We drove and they took a taxi. As we got out on West Armitage, they all looked at me like, "Are you sure this is the place? Is there some mistake?" Yes, this is the place. Got them through the iconic door. One by one, different Chicago blues musicians hit the stage and the guys kept asking me, "Is that him?" No, no. Just wait. Finally, around midnight, Pinetop was brought up to the stage. We'd already been wow'ed by some amazing music for over an hour at this point. Later, Boss confessed to me that he was just expecting kind of an honorary tribute to the guy who was 96 because, really, could he still play? His expectations weren't high.

Pinetop hit the keys and blew all of us away for about 45 minutes. He owned that stage and mowed down the musicians who had warmed up for him. The place went wild, everyone jumped up and down, it was crazy! Pure blues energy just poured out of that little man pounding the keys.

We bid goodbye to Tony at the door and got Boss and sons a cab back to their hotel. They were still in shock. It was a proper Chicago send off.

RIP, Pinetop. You were a master, your music will be greatly missed.
posted by jeanmari at 12:53 PM on March 22, 2011 [1 favorite]


Don't EVER pass up the chance to see one of your legends or heroes.
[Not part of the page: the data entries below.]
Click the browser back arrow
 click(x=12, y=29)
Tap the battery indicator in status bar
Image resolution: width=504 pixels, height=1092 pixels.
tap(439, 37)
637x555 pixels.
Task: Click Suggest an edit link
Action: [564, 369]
Amen to this. I got to see Joe Williams a couple of times before he passed on, once at the old Jazz Showcase when it was at the Brownstone on Michigan Ave. Oscar Peterson, too. Life is too short and these talents won't be around forever.
posted by jeanmari at 12:54 PM on March 22, 2011


For those who didn't get to be at Rosa's that night, it looks like it might be available on the 'net from BitTorrent? I'm not Torrent savvy, so I can't check it out.